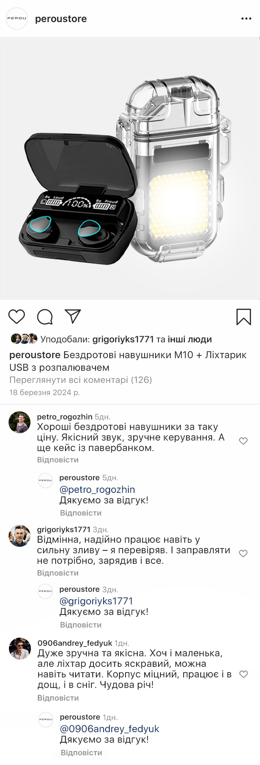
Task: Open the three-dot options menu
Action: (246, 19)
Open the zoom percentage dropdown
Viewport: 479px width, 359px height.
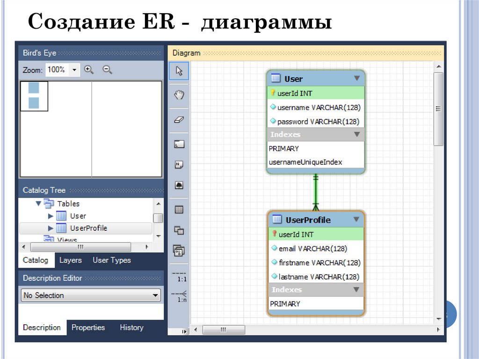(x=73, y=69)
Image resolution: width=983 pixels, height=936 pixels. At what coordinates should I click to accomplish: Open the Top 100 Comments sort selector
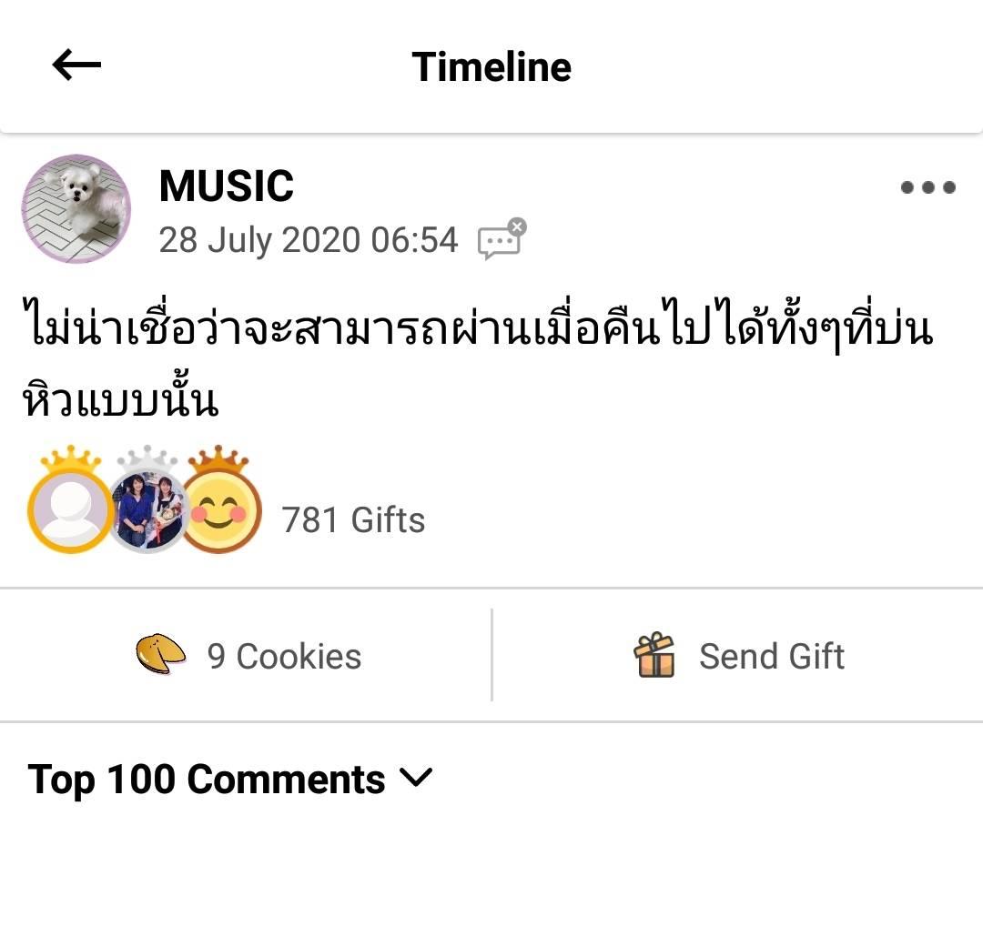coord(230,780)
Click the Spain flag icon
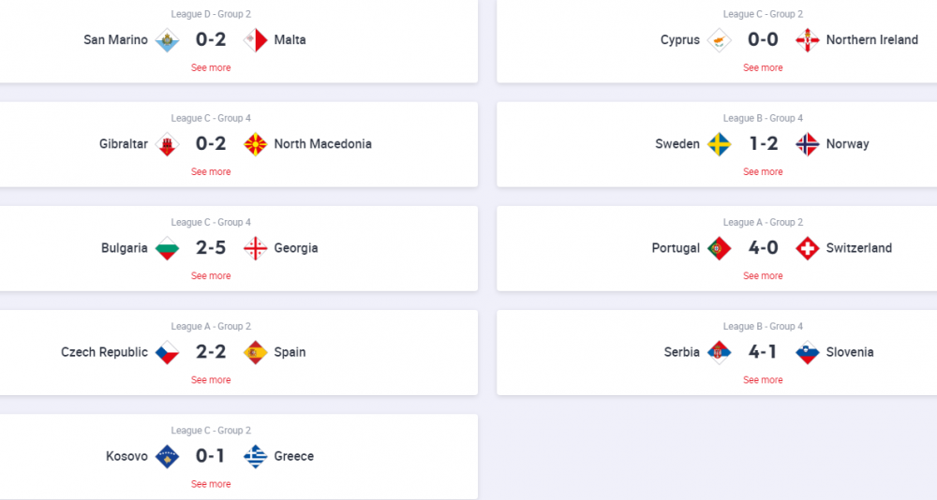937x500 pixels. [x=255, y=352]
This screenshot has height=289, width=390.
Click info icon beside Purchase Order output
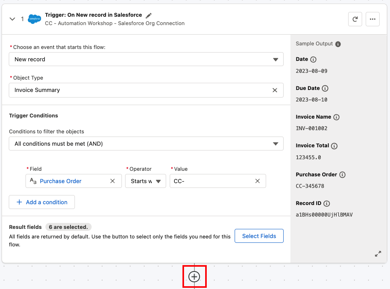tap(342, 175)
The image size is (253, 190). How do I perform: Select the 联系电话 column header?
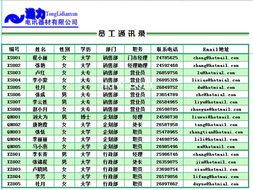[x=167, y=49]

---

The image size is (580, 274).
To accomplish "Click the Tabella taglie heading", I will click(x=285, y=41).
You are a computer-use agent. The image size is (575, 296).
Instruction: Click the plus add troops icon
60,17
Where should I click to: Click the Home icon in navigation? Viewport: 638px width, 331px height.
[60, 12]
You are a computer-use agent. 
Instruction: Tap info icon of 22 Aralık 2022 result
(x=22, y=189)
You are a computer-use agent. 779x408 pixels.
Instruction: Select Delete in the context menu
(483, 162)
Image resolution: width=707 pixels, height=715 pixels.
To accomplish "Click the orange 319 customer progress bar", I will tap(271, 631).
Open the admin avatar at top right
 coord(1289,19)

...

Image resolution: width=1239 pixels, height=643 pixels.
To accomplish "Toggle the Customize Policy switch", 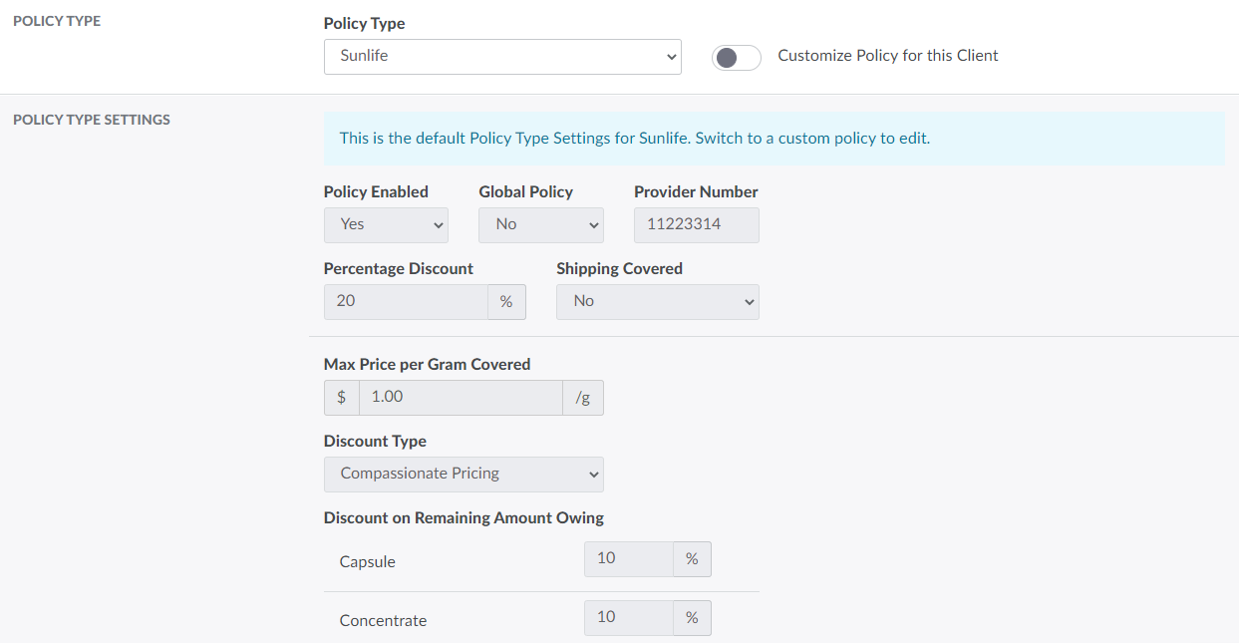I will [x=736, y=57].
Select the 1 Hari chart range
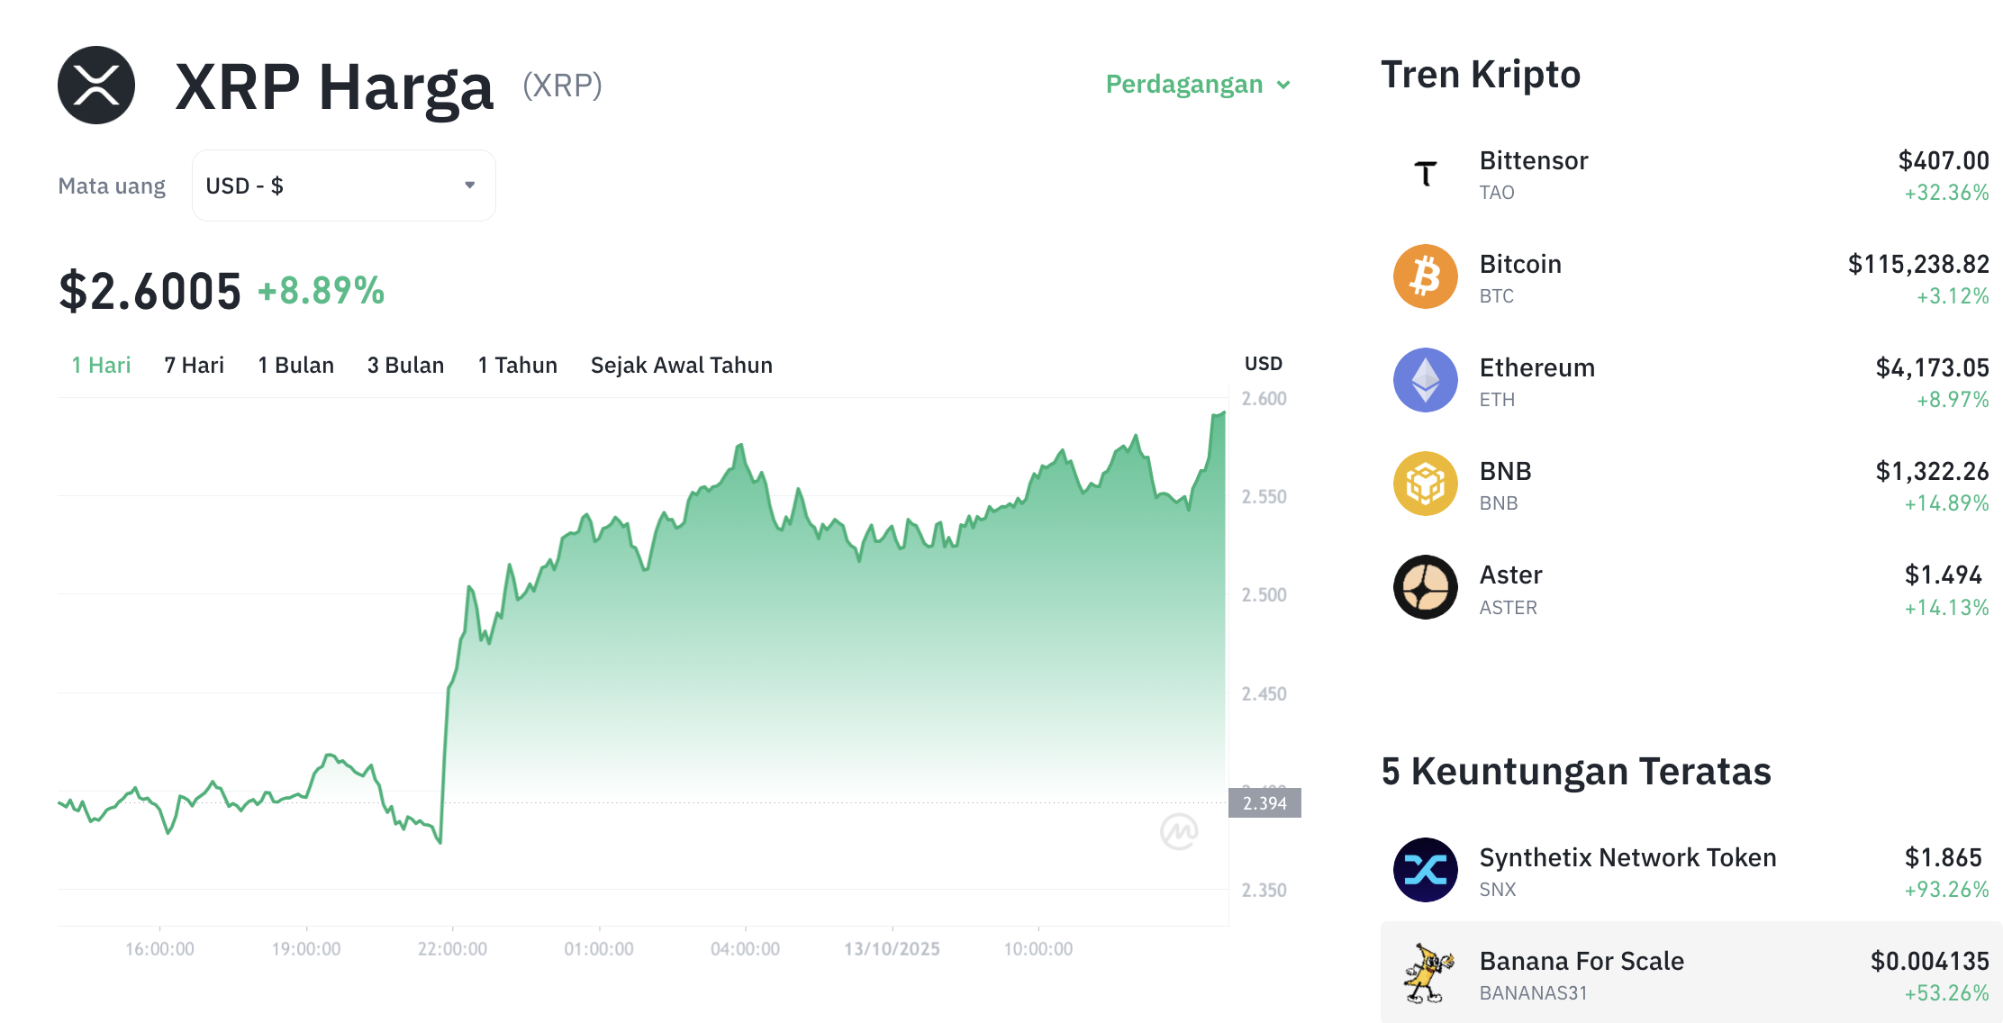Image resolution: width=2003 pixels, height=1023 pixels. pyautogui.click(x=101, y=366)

**What to produce:**
Within the records, on how many lines does the word "agent" appear? Provide the number alone.

**Your solution:**
3